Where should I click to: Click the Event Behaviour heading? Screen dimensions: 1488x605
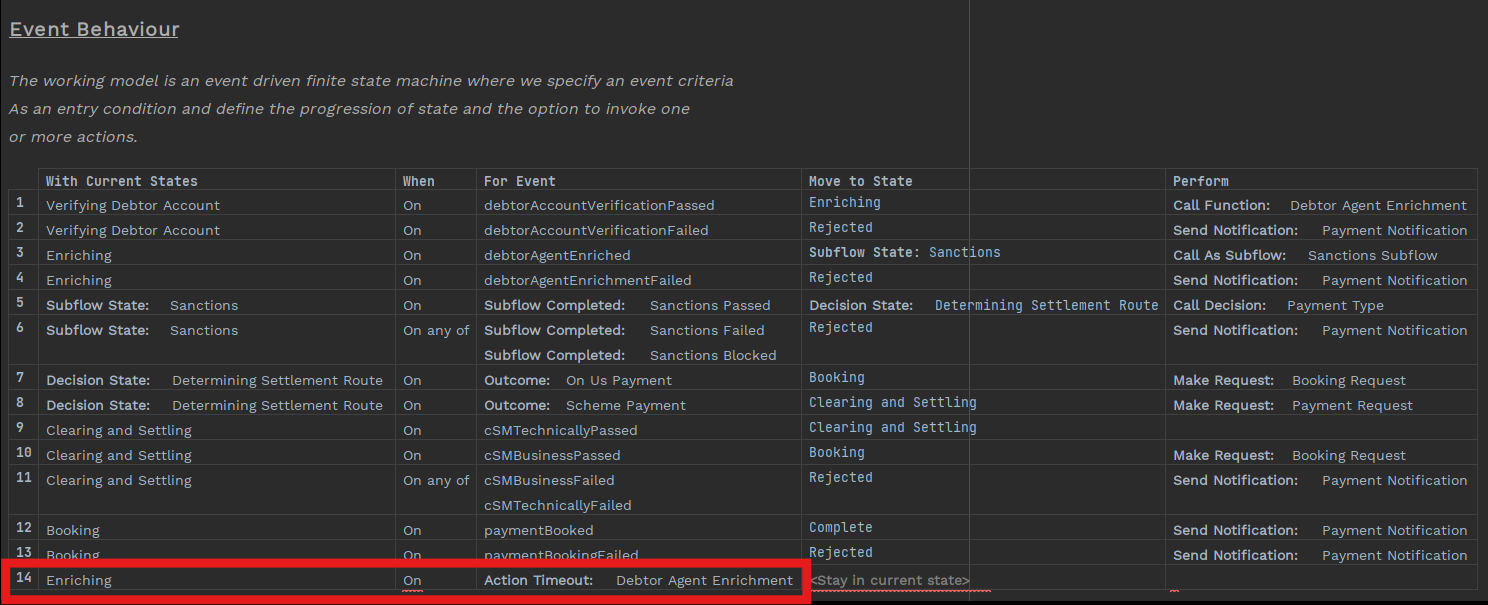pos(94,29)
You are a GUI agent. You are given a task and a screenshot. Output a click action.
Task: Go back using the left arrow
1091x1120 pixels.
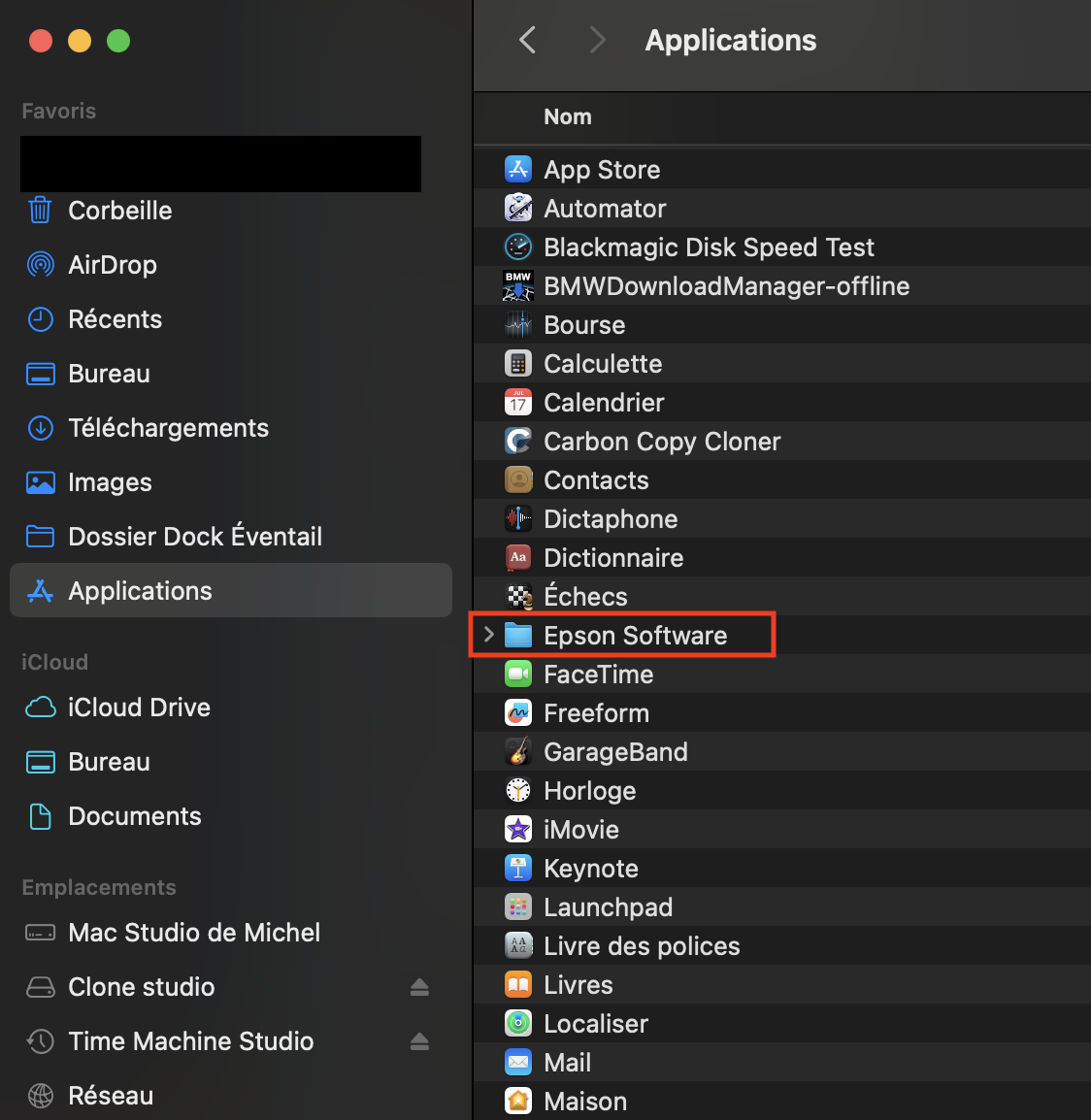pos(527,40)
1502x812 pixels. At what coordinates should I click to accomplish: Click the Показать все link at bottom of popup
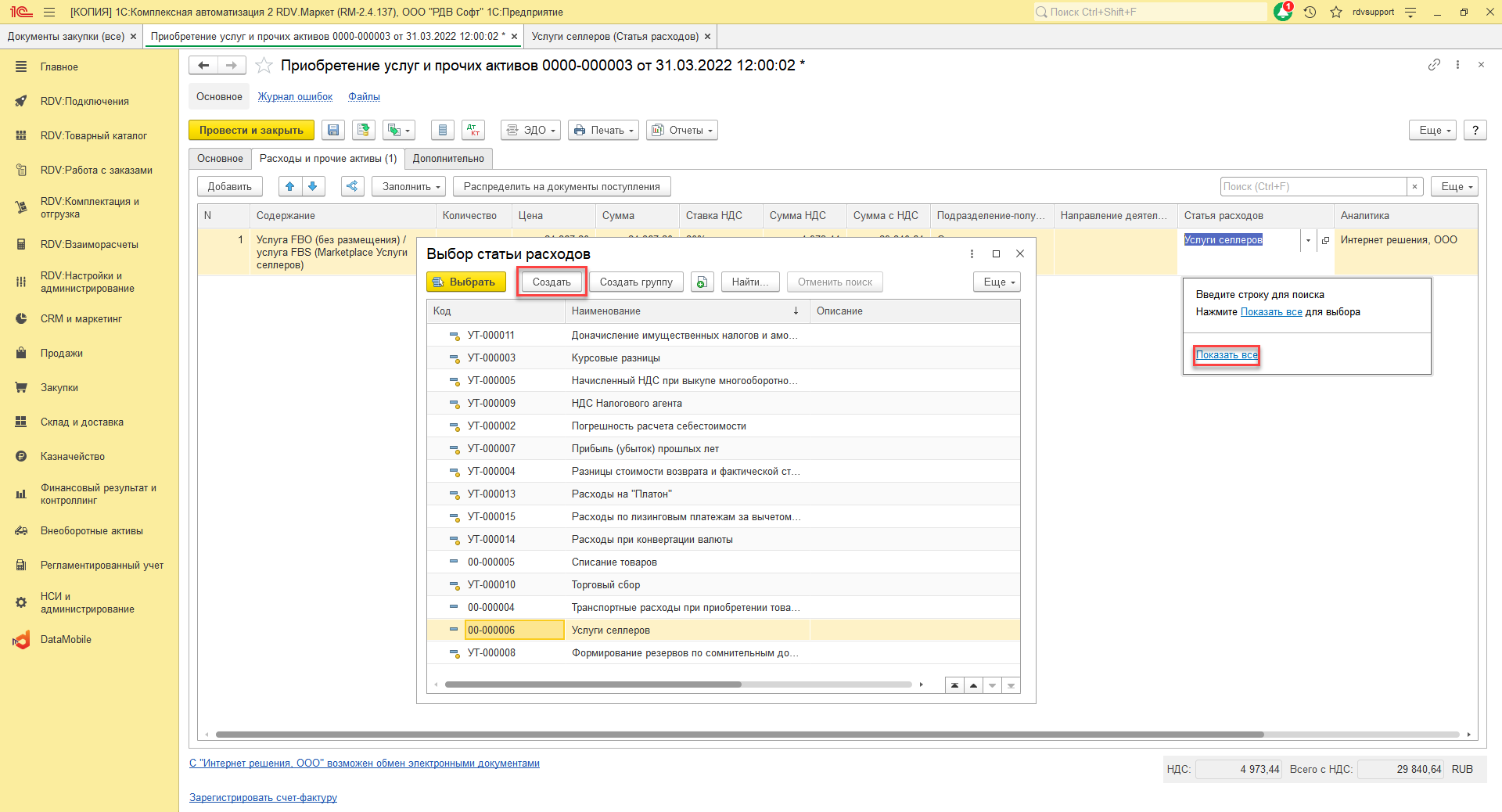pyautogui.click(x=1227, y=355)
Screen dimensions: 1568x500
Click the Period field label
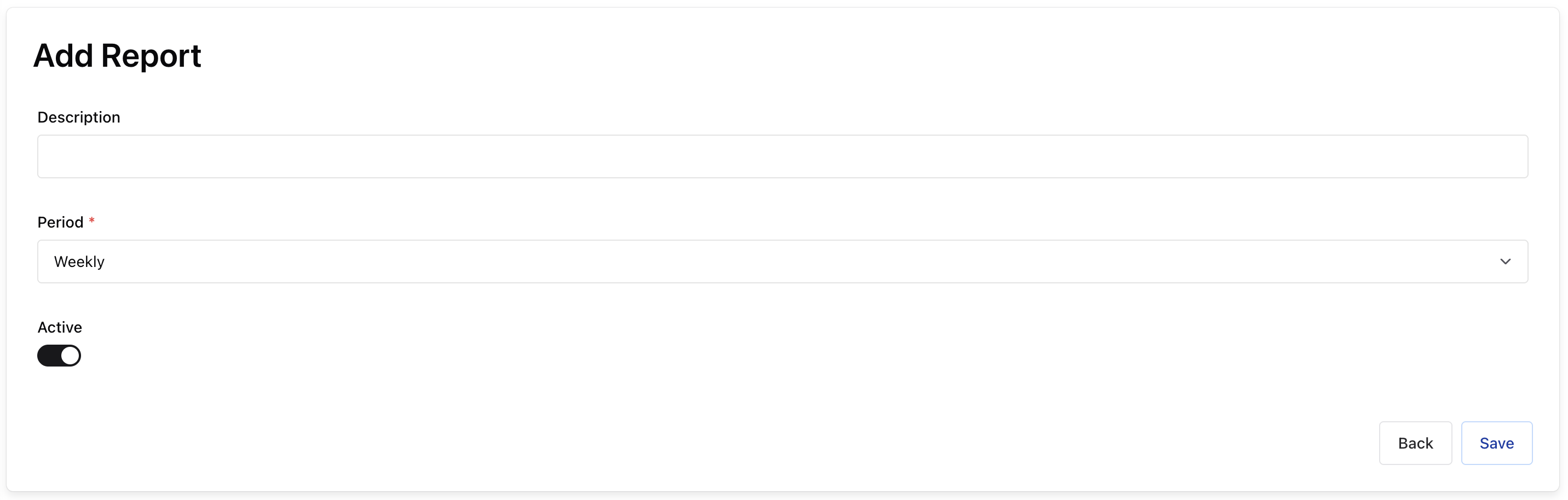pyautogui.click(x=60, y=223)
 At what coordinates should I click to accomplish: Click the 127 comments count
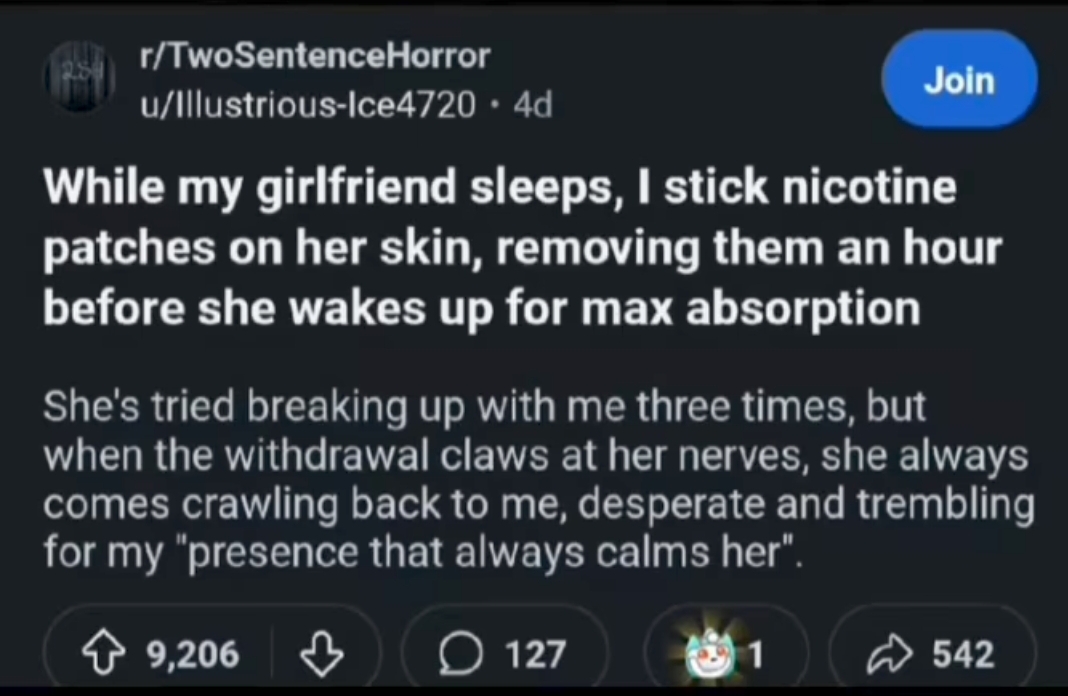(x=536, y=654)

....

Only exact repeats of the lines from the one containing "1091x1120 pixels." through the end of the listing above are wanted here; pictures are not.

1091x1120 pixels.
pos(527,40)
1502x812 pixels. At what coordinates should I click to accomplish: Click the Показать все link at bottom of popup
pyautogui.click(x=1227, y=355)
Screen dimensions: 1568x500
Click the Period field label
pyautogui.click(x=60, y=223)
 At what coordinates should I click to accomplish: Click the 127 comments count
(x=536, y=654)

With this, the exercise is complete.